> _Requirement_
Copy every one of the entries below word for word, leaving nothing out and changing nothing.

> _A data block_
----

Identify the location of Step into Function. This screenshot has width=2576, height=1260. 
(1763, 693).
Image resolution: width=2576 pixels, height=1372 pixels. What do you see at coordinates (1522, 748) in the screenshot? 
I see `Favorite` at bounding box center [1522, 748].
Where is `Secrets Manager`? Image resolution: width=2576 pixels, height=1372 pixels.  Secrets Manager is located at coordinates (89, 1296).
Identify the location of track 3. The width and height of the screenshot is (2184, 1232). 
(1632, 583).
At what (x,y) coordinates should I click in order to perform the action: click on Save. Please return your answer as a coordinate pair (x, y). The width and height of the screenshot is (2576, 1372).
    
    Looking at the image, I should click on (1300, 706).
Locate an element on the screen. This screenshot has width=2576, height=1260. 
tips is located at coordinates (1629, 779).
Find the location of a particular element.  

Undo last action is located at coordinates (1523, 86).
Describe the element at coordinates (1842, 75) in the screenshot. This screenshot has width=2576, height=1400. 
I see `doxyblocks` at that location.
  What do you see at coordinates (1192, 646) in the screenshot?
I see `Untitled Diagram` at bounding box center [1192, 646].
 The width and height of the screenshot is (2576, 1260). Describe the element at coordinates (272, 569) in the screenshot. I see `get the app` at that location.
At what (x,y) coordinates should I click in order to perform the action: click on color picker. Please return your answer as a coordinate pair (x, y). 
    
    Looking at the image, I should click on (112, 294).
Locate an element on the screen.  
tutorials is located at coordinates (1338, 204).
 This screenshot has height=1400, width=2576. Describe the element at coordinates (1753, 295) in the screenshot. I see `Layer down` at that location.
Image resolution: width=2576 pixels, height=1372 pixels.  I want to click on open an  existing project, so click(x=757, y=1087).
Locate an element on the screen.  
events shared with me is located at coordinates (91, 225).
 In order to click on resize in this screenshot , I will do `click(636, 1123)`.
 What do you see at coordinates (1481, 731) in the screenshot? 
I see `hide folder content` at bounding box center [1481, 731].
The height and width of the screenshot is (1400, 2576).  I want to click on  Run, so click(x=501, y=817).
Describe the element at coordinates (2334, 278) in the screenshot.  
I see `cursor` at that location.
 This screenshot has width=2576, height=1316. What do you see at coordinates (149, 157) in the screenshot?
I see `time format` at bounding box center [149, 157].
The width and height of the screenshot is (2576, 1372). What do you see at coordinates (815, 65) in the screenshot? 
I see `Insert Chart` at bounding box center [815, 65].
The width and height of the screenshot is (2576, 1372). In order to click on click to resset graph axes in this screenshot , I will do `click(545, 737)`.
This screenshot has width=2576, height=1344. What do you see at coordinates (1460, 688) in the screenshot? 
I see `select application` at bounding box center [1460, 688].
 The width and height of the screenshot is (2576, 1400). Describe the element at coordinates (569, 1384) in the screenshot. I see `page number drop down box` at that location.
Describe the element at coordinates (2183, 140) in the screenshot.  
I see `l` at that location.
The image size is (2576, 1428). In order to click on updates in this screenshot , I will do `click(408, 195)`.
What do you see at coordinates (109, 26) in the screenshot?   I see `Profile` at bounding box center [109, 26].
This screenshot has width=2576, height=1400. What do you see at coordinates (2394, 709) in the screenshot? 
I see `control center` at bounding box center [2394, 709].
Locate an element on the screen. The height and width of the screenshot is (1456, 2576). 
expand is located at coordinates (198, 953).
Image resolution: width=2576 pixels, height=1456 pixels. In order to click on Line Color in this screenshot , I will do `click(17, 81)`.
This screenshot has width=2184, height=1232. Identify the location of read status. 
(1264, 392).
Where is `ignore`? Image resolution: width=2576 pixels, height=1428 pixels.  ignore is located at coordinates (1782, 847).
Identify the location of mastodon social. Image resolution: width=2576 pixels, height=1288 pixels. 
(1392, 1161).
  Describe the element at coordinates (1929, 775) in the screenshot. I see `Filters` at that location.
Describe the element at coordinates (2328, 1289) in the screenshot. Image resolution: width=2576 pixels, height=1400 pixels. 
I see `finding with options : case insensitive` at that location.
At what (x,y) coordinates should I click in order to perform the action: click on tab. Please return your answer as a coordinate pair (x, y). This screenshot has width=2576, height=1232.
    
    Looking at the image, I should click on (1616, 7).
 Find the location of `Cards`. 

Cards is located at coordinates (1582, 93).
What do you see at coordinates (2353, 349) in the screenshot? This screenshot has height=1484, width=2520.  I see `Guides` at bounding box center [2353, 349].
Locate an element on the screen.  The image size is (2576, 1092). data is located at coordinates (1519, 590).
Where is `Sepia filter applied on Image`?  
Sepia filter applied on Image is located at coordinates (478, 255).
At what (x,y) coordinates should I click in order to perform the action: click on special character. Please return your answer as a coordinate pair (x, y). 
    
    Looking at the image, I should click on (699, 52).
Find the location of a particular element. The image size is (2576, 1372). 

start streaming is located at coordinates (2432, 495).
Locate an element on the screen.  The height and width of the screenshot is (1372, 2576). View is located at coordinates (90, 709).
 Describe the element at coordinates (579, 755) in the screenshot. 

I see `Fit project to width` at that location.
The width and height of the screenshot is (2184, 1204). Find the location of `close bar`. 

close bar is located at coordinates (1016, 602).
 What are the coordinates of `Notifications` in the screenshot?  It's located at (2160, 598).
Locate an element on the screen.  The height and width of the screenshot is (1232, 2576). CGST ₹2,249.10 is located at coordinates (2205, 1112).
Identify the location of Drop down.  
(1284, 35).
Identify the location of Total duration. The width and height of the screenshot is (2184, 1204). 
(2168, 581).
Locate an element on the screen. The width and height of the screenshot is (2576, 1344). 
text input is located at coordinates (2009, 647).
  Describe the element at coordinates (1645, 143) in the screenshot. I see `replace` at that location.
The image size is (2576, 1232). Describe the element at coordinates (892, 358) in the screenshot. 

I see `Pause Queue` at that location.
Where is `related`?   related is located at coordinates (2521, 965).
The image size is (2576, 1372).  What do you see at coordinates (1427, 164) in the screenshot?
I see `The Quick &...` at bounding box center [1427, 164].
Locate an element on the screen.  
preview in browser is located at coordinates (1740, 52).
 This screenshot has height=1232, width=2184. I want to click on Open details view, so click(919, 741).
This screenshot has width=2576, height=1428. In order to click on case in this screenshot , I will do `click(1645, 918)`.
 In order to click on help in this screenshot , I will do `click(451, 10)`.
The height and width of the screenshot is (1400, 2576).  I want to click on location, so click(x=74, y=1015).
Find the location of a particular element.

----

> _Result for this exercise_
Identify the location of Step into Function. This screenshot has width=2576, height=1260. 
(1763, 693).
Image resolution: width=2576 pixels, height=1372 pixels. What do you see at coordinates (1522, 748) in the screenshot? 
I see `Favorite` at bounding box center [1522, 748].
Where is `Secrets Manager`? Image resolution: width=2576 pixels, height=1372 pixels.  Secrets Manager is located at coordinates (89, 1296).
Identify the location of track 3. The width and height of the screenshot is (2184, 1232). 
(1632, 583).
At what (x,y) coordinates should I click in order to perform the action: click on Save. Please return your answer as a coordinate pair (x, y). The width and height of the screenshot is (2576, 1372).
    
    Looking at the image, I should click on (1300, 706).
Locate an element on the screen. This screenshot has width=2576, height=1260. 
tips is located at coordinates (1629, 779).
Find the location of a particular element.  

Undo last action is located at coordinates (1523, 86).
Describe the element at coordinates (1842, 75) in the screenshot. This screenshot has width=2576, height=1400. 
I see `doxyblocks` at that location.
  What do you see at coordinates (1192, 646) in the screenshot?
I see `Untitled Diagram` at bounding box center [1192, 646].
 The width and height of the screenshot is (2576, 1260). Describe the element at coordinates (272, 569) in the screenshot. I see `get the app` at that location.
At what (x,y) coordinates should I click in order to perform the action: click on color picker. Please return your answer as a coordinate pair (x, y). 
    
    Looking at the image, I should click on (112, 294).
Locate an element on the screen.  
tutorials is located at coordinates (1338, 204).
 This screenshot has height=1400, width=2576. Describe the element at coordinates (1753, 295) in the screenshot. I see `Layer down` at that location.
Image resolution: width=2576 pixels, height=1372 pixels.  I want to click on open an  existing project, so click(x=757, y=1087).
Locate an element on the screen.  
events shared with me is located at coordinates (91, 225).
 In order to click on resize in this screenshot , I will do `click(636, 1123)`.
 What do you see at coordinates (1481, 731) in the screenshot? 
I see `hide folder content` at bounding box center [1481, 731].
The height and width of the screenshot is (1400, 2576).  I want to click on  Run, so click(x=501, y=817).
Describe the element at coordinates (2334, 278) in the screenshot.  
I see `cursor` at that location.
 This screenshot has width=2576, height=1316. What do you see at coordinates (149, 157) in the screenshot?
I see `time format` at bounding box center [149, 157].
The width and height of the screenshot is (2576, 1372). What do you see at coordinates (815, 65) in the screenshot? 
I see `Insert Chart` at bounding box center [815, 65].
The width and height of the screenshot is (2576, 1372). In order to click on click to resset graph axes in this screenshot , I will do `click(545, 737)`.
This screenshot has width=2576, height=1344. What do you see at coordinates (1460, 688) in the screenshot? 
I see `select application` at bounding box center [1460, 688].
 The width and height of the screenshot is (2576, 1400). Describe the element at coordinates (569, 1384) in the screenshot. I see `page number drop down box` at that location.
Describe the element at coordinates (2183, 140) in the screenshot.  
I see `l` at that location.
The image size is (2576, 1428). In order to click on updates in this screenshot , I will do `click(408, 195)`.
What do you see at coordinates (109, 26) in the screenshot?   I see `Profile` at bounding box center [109, 26].
This screenshot has width=2576, height=1400. What do you see at coordinates (2394, 709) in the screenshot? 
I see `control center` at bounding box center [2394, 709].
Locate an element on the screen. The height and width of the screenshot is (1456, 2576). 
expand is located at coordinates (198, 953).
Image resolution: width=2576 pixels, height=1456 pixels. In order to click on Line Color in this screenshot , I will do `click(17, 81)`.
This screenshot has width=2184, height=1232. Identify the location of read status. 
(1264, 392).
Where is `ignore`? Image resolution: width=2576 pixels, height=1428 pixels.  ignore is located at coordinates (1782, 847).
Identify the location of mastodon social. Image resolution: width=2576 pixels, height=1288 pixels. 
(1392, 1161).
  Describe the element at coordinates (1929, 775) in the screenshot. I see `Filters` at that location.
Describe the element at coordinates (2328, 1289) in the screenshot. Image resolution: width=2576 pixels, height=1400 pixels. 
I see `finding with options : case insensitive` at that location.
At what (x,y) coordinates should I click in order to perform the action: click on tab. Please return your answer as a coordinate pair (x, y). This screenshot has width=2576, height=1232.
    
    Looking at the image, I should click on (1616, 7).
 Find the location of `Cards`. 

Cards is located at coordinates (1582, 93).
What do you see at coordinates (2353, 349) in the screenshot? This screenshot has height=1484, width=2520.  I see `Guides` at bounding box center [2353, 349].
Locate an element on the screen.  The image size is (2576, 1092). data is located at coordinates (1519, 590).
Where is `Sepia filter applied on Image`?  
Sepia filter applied on Image is located at coordinates (478, 255).
At what (x,y) coordinates should I click in order to perform the action: click on special character. Please return your answer as a coordinate pair (x, y). 
    
    Looking at the image, I should click on (699, 52).
Find the location of a particular element. The image size is (2576, 1372). 

start streaming is located at coordinates (2432, 495).
Locate an element on the screen.  The height and width of the screenshot is (1372, 2576). View is located at coordinates (90, 709).
 Describe the element at coordinates (579, 755) in the screenshot. 

I see `Fit project to width` at that location.
The width and height of the screenshot is (2184, 1204). Find the location of `close bar`. 

close bar is located at coordinates (1016, 602).
 What are the coordinates of `Notifications` in the screenshot?  It's located at (2160, 598).
Locate an element on the screen.  The height and width of the screenshot is (1232, 2576). CGST ₹2,249.10 is located at coordinates (2205, 1112).
Identify the location of Drop down.  
(1284, 35).
Identify the location of Total duration. The width and height of the screenshot is (2184, 1204). 
(2168, 581).
Locate an element on the screen. The width and height of the screenshot is (2576, 1344). 
text input is located at coordinates (2009, 647).
  Describe the element at coordinates (1645, 143) in the screenshot. I see `replace` at that location.
The image size is (2576, 1232). Describe the element at coordinates (892, 358) in the screenshot. 

I see `Pause Queue` at that location.
Where is `related`?   related is located at coordinates (2521, 965).
The image size is (2576, 1372).  What do you see at coordinates (1427, 164) in the screenshot?
I see `The Quick &...` at bounding box center [1427, 164].
Locate an element on the screen.  
preview in browser is located at coordinates (1740, 52).
 This screenshot has height=1232, width=2184. I want to click on Open details view, so click(919, 741).
This screenshot has width=2576, height=1428. In order to click on case in this screenshot , I will do `click(1645, 918)`.
 In order to click on help in this screenshot , I will do `click(451, 10)`.
The height and width of the screenshot is (1400, 2576).  I want to click on location, so click(x=74, y=1015).
Find the location of a particular element.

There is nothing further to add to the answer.